Biz Müslümanlar veya başka dinlerden insanlar bile, kendi inançlarına veya dünya görüşlerine bağlı olan kimselerin mezarını saygıyla ziyaret ederken, 'ölülerden bir şey dilendikleri' iddiasıyla suçlanıyorlardı laiklerce. Ama o laiklerin, hem de onlarca yıl o türbeleri ziyareti yasaklayıp, sonra da kendileri için bir ziyaretgâh oluşturmalarını anlamak mümkün değil.
-Muhterem kardeşim, hayata bakışta aslî değerler etrafında birleşemeyen insanların birbirlerine saygılı davranmaları veya kavgasız bir yol izlemeleri belki zâhiren mümkündür, ama farklı dünyaların insanlarının sürekli olarak kendi zıdlarıyla derunî, kalbî bir uzlaşma ve barış havası içinde olmaları düşünülemez.
Bakınız, geçen hafta bir video geldi. Bir kadın derneğinin toplantısından. Aralarında KK.Bey'in partisinden milletvekili olan bazı hanımlar da var. Kocaman kocaman Prof. ve diğer yüksek tahsilli hanımlar. Belki birçoğunun anneleri, nineleri de örtülü idiler. Şimdi ise, hepsi de üniversiteli olan bu tipler, örtülü hanımları ancak temizlikçi, ayak hizmetlerini gören kimseler olarak gördükleri geçmiş yılların hasretiyle yanarcasına feryad ediyorlardı.
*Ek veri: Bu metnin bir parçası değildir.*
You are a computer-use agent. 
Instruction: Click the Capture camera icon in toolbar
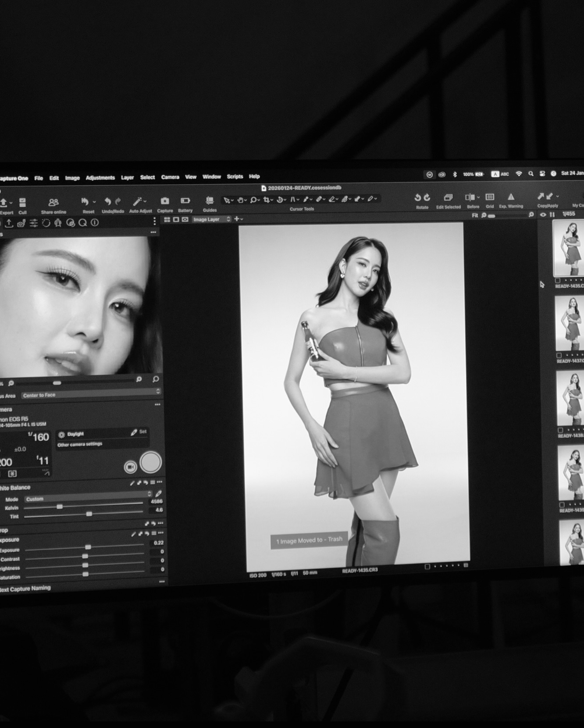(165, 201)

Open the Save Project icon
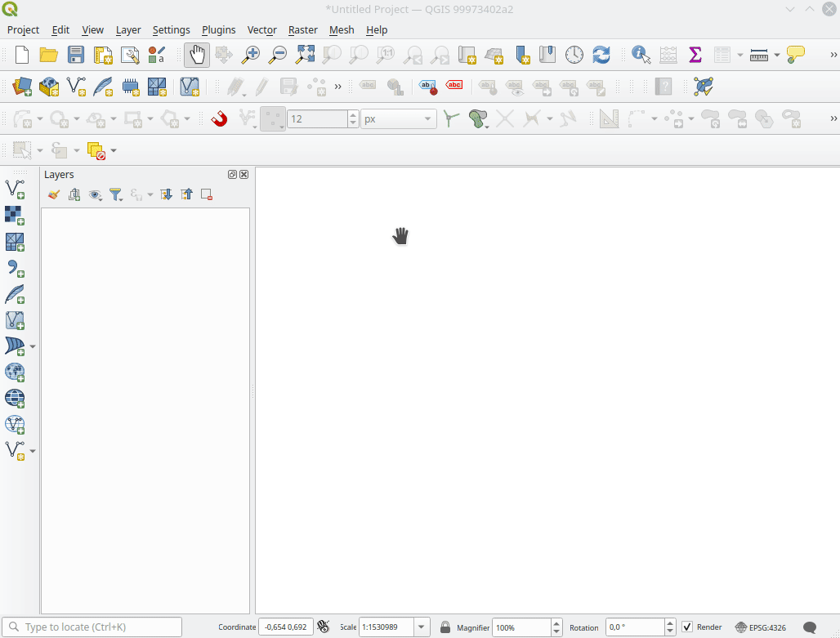76,55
Bir hanım, 'Evimin yakınında câmiden bir Ezan. Haydi, Ezan diyelim. Ama o yetmiyor, bir de sonrasında Kur'an da okunuyor.' diyor.
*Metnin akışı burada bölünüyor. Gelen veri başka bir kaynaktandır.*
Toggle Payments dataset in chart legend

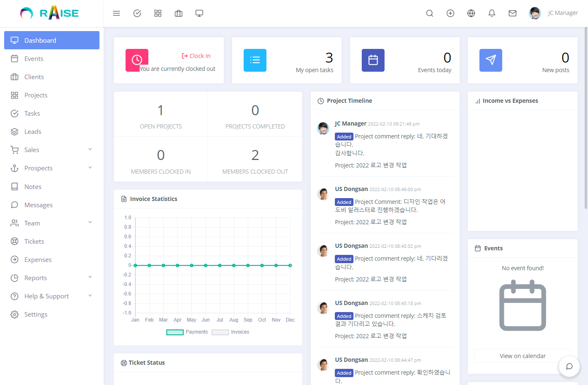click(187, 332)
Hele bir Prof. hanım ise, örtülü hanımları anlatırken, 'kafalarına saten, pırıl pırıl başörtüleri takıp, başları dik bir şekilde yanımızdan geçişlerini hazmedemiyorum.' diyor.
İşte asıl mesele, bu. Onlar, kendilerinin nefret ettikleri bir inanç dünyasına bağlı olmanın dikkatiyle yanlarından dik başlı, ezik olmayan bir şekilde geçilmesine tahammül edemiyorlar. Bir diğeri, resmî toplantılara gittikleri yerleri hatırlatıyor ve 'Biz oralarda, bu tiplerle birlikte, aynı seviyede oluyoruz, düşünebiliyor musunuz?' demeye getiren cümlelerle yakınıyor, karşılaştıkları felaketi anlatmak için. Evet, bu mantıkla hareket edenler, potansiyel olarak, bütün geçmiş askerî darbeleri tabiatıyla benimsemişlerdi ve yenilerinin de 'neredeee...' beklentisi içinde olduklarının gizli ve sessiz feryadını dile getiriyorlardı.
KK Bey'in, 'helalleşelim.' sözüne, 'Bir şans tanıyalım, şahsî pişmanlık sergiliyor' diyenler, samimî iseler, çok safdil kimselerdir. O ve benzerlerinin dünyasının, bağlı oldukları ideolojiler gereği, 100-150 yıldır, milletimizin temel inancıyla hesaplaşma içinde olduğu asla unutulmamalı. Onlar bulundukları yerlere, kendi dünyalarının seçkin temsilcileri olarak getirildiler, oturtuldular, o geçmiş aidiyetlerine aid kesin, net bir 'redd-i mîras' eylemedikçe, onlara nasıl inanılacaktır?